Yang Cheng 1 , 2 , 3 , Feng Lu 1 , 4 , Bo Wang 1 , 5 , Jian Li 1 , 6 , Jin-Hee Han 1 , Daisuke Ito 3 , 7 , Deok-Hoon Kong 8 , Lubin Jiang 9 , Jian Wu 3 , Kwon-Soo Ha 8 , Eizo Takashima 7 , Jetsumon Sattabongkot 10 , Jun Cao 4 , Myat Htut Nyunt 1 , 11 , Myat Phone Kyaw 11 , Sanjay A. Desai 3 , Louis H. Miller 3 , Takafumi Tsuboi a , 7 , Eun-Taek Han b , 1
19 October 2016
Plasmodium vivax, a major agent of malaria in both temperate and tropical climates, has been thought to be unable to infect humans lacking the Duffy (Fy) blood group antigen because this receptor is critical for erythrocyte invasion. Recent surveys in various endemic regions, however, have reported P. vivax infections in Duffy-negative individuals, suggesting that the parasite may utilize alternative receptor-ligand pairs to complete the erythrocyte invasion.
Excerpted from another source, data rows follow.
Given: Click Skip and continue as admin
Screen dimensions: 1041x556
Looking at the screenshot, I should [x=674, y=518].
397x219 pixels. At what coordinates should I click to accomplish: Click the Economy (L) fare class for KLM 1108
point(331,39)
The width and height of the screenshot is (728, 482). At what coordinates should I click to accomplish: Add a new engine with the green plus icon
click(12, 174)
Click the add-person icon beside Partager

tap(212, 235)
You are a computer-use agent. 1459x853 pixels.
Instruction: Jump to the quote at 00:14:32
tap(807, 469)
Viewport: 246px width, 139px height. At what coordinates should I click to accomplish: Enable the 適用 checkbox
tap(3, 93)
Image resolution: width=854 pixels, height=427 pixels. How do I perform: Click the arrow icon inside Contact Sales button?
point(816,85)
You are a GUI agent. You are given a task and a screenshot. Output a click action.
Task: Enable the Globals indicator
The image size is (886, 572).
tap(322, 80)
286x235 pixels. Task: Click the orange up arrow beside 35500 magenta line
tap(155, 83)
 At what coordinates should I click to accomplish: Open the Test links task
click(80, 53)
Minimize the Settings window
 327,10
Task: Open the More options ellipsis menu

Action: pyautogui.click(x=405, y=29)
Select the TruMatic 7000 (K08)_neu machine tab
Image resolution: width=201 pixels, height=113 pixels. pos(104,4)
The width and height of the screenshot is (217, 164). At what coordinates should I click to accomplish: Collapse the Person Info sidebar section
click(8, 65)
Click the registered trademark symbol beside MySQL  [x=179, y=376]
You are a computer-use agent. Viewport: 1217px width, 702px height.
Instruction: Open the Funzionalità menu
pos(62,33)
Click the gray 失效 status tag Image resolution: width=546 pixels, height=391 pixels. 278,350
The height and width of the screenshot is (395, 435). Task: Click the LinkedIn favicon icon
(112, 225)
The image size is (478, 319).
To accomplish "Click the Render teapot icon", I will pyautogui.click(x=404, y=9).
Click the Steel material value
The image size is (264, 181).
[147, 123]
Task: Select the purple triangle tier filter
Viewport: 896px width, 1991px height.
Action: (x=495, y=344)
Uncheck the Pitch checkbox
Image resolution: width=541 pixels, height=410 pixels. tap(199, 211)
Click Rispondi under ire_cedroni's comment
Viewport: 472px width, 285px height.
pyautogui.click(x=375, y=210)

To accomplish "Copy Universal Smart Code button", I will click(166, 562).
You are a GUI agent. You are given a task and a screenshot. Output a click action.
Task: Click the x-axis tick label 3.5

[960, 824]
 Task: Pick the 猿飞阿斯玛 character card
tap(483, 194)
Here, we identified and characterized a novel parasite ligand, Plasmodium vivax GPI-anchored micronemal antigen (PvGAMA), that bound human erythrocytes regardless of Duffy antigen status. PvGAMA was localized at the microneme in the mature schizont-stage parasites. The antibodies against PvGAMA fragments inhibited PvGAMA binding to erythrocytes in a dose-dependent manner. The erythrocyte-specific binding activities of PvGAMA were significantly reduced by chymotrypsin treatment. Thus, PvGAMA may be an adhesion molecule for the invasion of Duffy-positive and -negative human erythrocytes.